The GAO recently reported that reducing payments that should not have been made or that were made in an incorrect amount could bring about significant savings. The GAO reported that improper payment estimates totaled about $151 billion for fiscal year 2018 and since fiscal year 2003, cumulative estimates have totaled about $1.5 trillion.  These losses continue to grow notwithstanding the fact that government agencies are statutorily required to perform improper payment risk assessments to identify programs and activities that may be susceptible to significant improper payments and are required to report an improper payment estimate for ones that are susceptible to significant improper payments.  For example, government-wide improper payment estimates reported for fiscal year 2016 was $144.3 billion, an increase of approximately $7.6 billion from the $136.7 billion estimate reported for fiscal year 2015.
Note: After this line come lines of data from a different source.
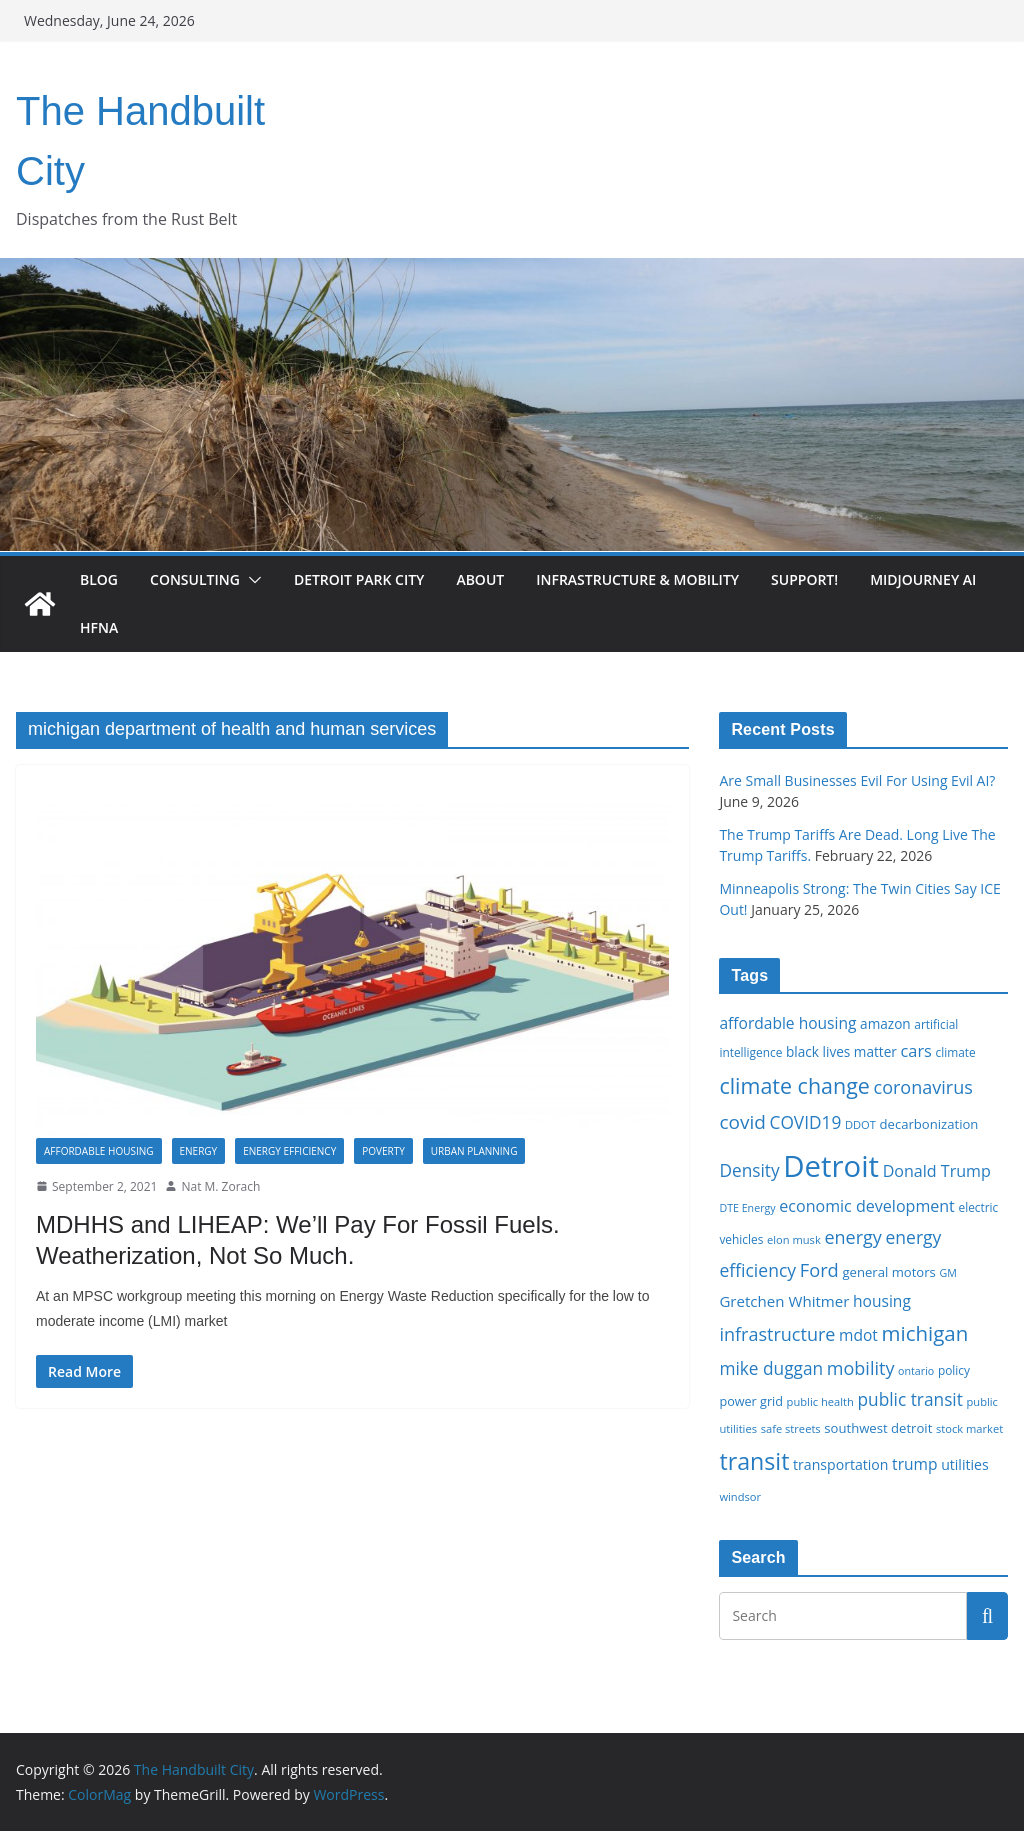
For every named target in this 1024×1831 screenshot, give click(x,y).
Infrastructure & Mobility (637, 579)
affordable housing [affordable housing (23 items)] (787, 1023)
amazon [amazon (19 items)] (885, 1023)
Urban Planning (474, 1151)
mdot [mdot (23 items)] (858, 1335)
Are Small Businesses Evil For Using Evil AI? (857, 780)
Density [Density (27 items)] (749, 1170)
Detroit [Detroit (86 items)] (831, 1166)
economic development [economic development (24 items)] (867, 1206)
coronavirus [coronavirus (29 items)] (923, 1087)
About (480, 579)
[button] (251, 580)
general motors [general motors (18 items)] (888, 1272)
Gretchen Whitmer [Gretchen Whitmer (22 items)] (784, 1301)
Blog (99, 579)
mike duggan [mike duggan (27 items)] (771, 1368)
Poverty (383, 1151)
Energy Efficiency (289, 1151)
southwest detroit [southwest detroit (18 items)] (878, 1428)
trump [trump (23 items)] (914, 1464)
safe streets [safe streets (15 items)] (791, 1428)
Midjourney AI (923, 579)
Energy (199, 1151)
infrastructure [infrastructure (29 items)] (777, 1334)
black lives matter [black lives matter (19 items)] (841, 1051)
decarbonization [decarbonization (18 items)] (929, 1124)
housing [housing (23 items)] (882, 1301)
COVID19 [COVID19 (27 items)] (806, 1122)
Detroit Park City (359, 579)
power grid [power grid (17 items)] (751, 1401)
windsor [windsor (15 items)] (740, 1496)
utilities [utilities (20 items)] (965, 1464)
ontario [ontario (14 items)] (916, 1371)
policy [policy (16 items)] (954, 1370)
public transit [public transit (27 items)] (909, 1399)
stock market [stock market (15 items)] (969, 1428)
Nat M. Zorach (220, 1186)
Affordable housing (99, 1151)
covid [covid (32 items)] (742, 1122)
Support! (804, 579)
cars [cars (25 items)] (916, 1051)
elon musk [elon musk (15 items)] (794, 1239)
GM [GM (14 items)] (948, 1273)
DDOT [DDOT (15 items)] (860, 1124)
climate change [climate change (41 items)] (794, 1085)
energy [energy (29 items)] (852, 1237)
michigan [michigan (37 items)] (925, 1333)
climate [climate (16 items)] (956, 1052)
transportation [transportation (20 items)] (840, 1464)
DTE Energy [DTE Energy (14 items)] (747, 1208)
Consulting (195, 579)
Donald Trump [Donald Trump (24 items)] (937, 1171)
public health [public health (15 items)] (820, 1401)
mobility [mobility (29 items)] (861, 1368)
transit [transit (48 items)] (754, 1461)
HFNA (99, 627)
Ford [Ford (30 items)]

The Improper Payments Information Act of 2002 (IPIA), as amended by the Improper Payments Elimination and Recovery Act of 2010 (IPERA) and the Improper Payments Elimination and Recovery Improvement Act of 2012 (IPERIA), requires, among other things, that each federal agency review all programs and activities that the agency head administers and identify those that may be susceptible to significant improper payments— a process commonly referred to as an improper payment risk assessment.  IPIA defines significant improper payments as gross annual improper payments—the total amount of payments that should not have been made or that were made in an incorrect amount—that may have exceeded (1) both 1.5 percent of program outlays and $10 million of all program or activity payments made during the fiscal year reported or (2) $100 million (regardless of the improper payment percentage of total program outlays).


The GAO reported that if a government agency’s improper payment risk assessment finds that a program is susceptible to significant improper payments, the agency is required by IPIA to estimate the annual amount of improper payments for the program, publish corrective action plans, set reduction targets, and annually report on the results of addressing these requirements for that program.  IPIA states that each agency is required to publish the improper payment information in an annual report in the form and content required by OMB and post that report on the agency’s website.


It is important to note, according to the GAO, that the estimates of losses as a result of improper payments may not be accurate, reliable or complete because agencies have used inappropriate sampling methods and inadequate estimation methodologies to calculate the estimated losses.


One Florida Congressman recently introduced a bill to combat improper payments. In May of 2019 Congressman Greg Steube (FL-17) introduced the Valid Benefits Act. This bill requires the heads of federal agencies to verify eligibility for federal benefits for individuals 105 years of age or older.


Upon introducing his bill, Congressman Steube reported that it is “estimated that in 2018 alone, dead people received $1 billion in benefits from Medicare, Medicaid, social security payments, and federal pensions.” Under Congressman Steube’s bill, heads of federal agencies and departments will be required to verify that those they are giving benefits to are in fact alive.

CFEG agrees with Congressman Steube that as our nation’s national debt continues to grow it is important to make sure that taxpayer money is not wasted and lost through improper payments and that our tax dollars are spent in the way and in the manner intended.  Congressman Steube’s bill has been referred to the House Committee on Oversight and Reform where he is a member.